Salvino Cavallaro – E’ tempo di fare un po’ di dietrologia senza affondare nella retorica. E’ tempo di sfogliare le pagine ingiallite della nostra storia, la storia del nostro Paese che dopo quegli estenuanti anni di guerra è eternamente alla ricerca di una stabilità economica, sociale e di valori perduti. Già, i valori perduti. E persino il concetto di guerra è cambiato dopo l’avvento dell’Isis. Ma il 25 Aprile è l’anniversario della Liberazione d’Italia, il giorno di quell’anno 1945 in cui le città d’Italia furono liberate dalle truppe nazifasciste. La nostra generazione che ha vissuto quella storia soltanto attraverso i libri di scuola, è legata sempre al rispetto e alle riflessioni su chi ha creduto nelle ideologie ed ha pagato con la propria vita il futuro di un’Italia diventata troppo superficiale. Il 25 Aprile di quest’anno 2016 sarà celebrato dal presidente della repubblica Sergio Mattarella, il quale ricorda che al nostro Paese servono “cittadini attivi”. Dopo il suo intervento al Quirinale, nel corso del quale è stato partecipe del concorso “Dalla Resistenza alla cittadinanza attiva – la Resistenza ha vinto: si vota”, promosso in occasione del 70° anniversario del voto a suffragio universale. Da una nota dell’Italpress si legge che il presidente Mattarella ha detto: “C’è un legame robusto tra Costituzione e Resistenza, e voi lo avete approfondito con questo concorso. Quella di oggi è un’occasione importante, è la festa della Liberazione, della Democrazia, dell’Italia unita. La Resistenza ha vinto, e quella è stata la svolta del nostro Paese che ci ha condotto a due risultati: la Repubblica e la Costituzione.
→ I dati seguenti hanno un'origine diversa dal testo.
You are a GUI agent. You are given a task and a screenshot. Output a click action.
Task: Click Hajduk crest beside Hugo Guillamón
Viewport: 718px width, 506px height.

La Repubblica siamo noi, e questo ci chiama ogni giorno a comune responsabilità, mentre la Democrazia ha bisogno di partecipazione attiva e non di spettatori”. Parole che ci piacerebbe tanto non fossero legate a doveri istituzionali, ma che al contrario rappresentassero l’emblema di un’Italia più convinta e decisa a migliorarsi, eliminando corruzione, inganni, evasioni fiscali e quanto di peggio possa significare ciò che è anticostituzionale e antidemocratico. E se non fosse utopia, ci piacerebbe proprio che nel celebrare questo ennesimo anniversario della Liberazione del nostro Paese, si incoraggiassero le promesse fattive di un tentativo di miglioramento etico e sociale, per una Nazione più democratica e rispettosa della Costituzione, di quanto non lo sia effettivamente.